ASSIGNMENT »
Only one stretch of the records below should be repeated. It starts with the line containing "The width and height of the screenshot is (1080, 555)." and goes on through the line containing "Given: Open the Height units pixels dropdown", exactly as written.

*** THE RECORDS Section Begins ***

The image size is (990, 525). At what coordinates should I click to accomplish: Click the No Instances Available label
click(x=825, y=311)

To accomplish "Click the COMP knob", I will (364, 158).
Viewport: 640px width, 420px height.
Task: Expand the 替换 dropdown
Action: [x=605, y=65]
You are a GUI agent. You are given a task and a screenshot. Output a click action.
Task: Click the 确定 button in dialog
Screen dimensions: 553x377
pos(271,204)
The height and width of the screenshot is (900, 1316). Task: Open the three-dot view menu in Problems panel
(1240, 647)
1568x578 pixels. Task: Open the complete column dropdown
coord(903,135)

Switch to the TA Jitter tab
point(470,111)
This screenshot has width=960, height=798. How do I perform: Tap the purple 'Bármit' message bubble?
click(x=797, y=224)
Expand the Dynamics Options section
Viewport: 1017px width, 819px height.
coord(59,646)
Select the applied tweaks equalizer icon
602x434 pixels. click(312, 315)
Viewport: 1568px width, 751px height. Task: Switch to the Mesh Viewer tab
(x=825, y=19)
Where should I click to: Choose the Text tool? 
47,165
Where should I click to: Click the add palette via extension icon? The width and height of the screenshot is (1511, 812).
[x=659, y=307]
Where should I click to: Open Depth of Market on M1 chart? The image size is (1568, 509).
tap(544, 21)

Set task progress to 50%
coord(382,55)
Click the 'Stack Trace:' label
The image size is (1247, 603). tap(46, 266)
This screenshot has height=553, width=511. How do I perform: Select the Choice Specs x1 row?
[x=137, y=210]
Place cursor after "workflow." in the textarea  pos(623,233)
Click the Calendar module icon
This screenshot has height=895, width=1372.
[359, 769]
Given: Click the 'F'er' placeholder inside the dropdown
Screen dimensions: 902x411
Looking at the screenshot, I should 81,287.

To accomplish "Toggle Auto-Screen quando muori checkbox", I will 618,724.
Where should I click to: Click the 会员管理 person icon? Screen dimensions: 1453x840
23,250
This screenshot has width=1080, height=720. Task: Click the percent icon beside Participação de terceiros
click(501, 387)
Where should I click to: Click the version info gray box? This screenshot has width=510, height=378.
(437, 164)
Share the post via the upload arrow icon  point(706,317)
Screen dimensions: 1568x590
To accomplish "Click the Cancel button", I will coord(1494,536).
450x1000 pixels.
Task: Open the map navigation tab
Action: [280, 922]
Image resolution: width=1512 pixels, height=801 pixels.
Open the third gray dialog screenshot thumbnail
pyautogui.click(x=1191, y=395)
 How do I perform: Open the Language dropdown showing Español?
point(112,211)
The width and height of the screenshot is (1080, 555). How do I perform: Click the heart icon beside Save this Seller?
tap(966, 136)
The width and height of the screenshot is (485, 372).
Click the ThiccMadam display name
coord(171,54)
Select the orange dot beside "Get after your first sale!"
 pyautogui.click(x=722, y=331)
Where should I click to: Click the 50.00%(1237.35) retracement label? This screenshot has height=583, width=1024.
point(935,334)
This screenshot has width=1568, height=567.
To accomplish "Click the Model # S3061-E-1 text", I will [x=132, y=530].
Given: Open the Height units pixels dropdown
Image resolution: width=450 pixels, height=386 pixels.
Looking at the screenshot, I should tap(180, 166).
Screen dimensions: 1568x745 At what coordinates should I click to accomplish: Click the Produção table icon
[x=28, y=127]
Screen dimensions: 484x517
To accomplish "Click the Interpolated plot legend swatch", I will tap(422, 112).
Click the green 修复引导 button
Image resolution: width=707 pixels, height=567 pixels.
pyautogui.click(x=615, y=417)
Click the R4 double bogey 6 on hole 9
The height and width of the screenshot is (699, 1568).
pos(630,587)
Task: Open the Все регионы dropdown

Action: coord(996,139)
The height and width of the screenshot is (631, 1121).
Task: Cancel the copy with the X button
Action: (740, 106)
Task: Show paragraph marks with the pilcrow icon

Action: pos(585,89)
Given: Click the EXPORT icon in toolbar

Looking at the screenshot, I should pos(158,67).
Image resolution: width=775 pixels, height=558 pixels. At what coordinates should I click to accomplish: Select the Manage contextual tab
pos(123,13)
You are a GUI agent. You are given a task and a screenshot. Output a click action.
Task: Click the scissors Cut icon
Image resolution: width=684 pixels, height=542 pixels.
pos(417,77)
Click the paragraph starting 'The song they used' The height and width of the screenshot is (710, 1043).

*** THE RECORDS Section Ends ***

FINISHED TASK »
The width and height of the screenshot is (1080, 555). How do I perform: Click the heart icon beside Save this Seller?
tap(966, 136)
The width and height of the screenshot is (485, 372).
Click the ThiccMadam display name
coord(171,54)
Select the orange dot beside "Get after your first sale!"
 pyautogui.click(x=722, y=331)
Where should I click to: Click the 50.00%(1237.35) retracement label? This screenshot has height=583, width=1024.
point(935,334)
This screenshot has width=1568, height=567.
To accomplish "Click the Model # S3061-E-1 text", I will [x=132, y=530].
Given: Open the Height units pixels dropdown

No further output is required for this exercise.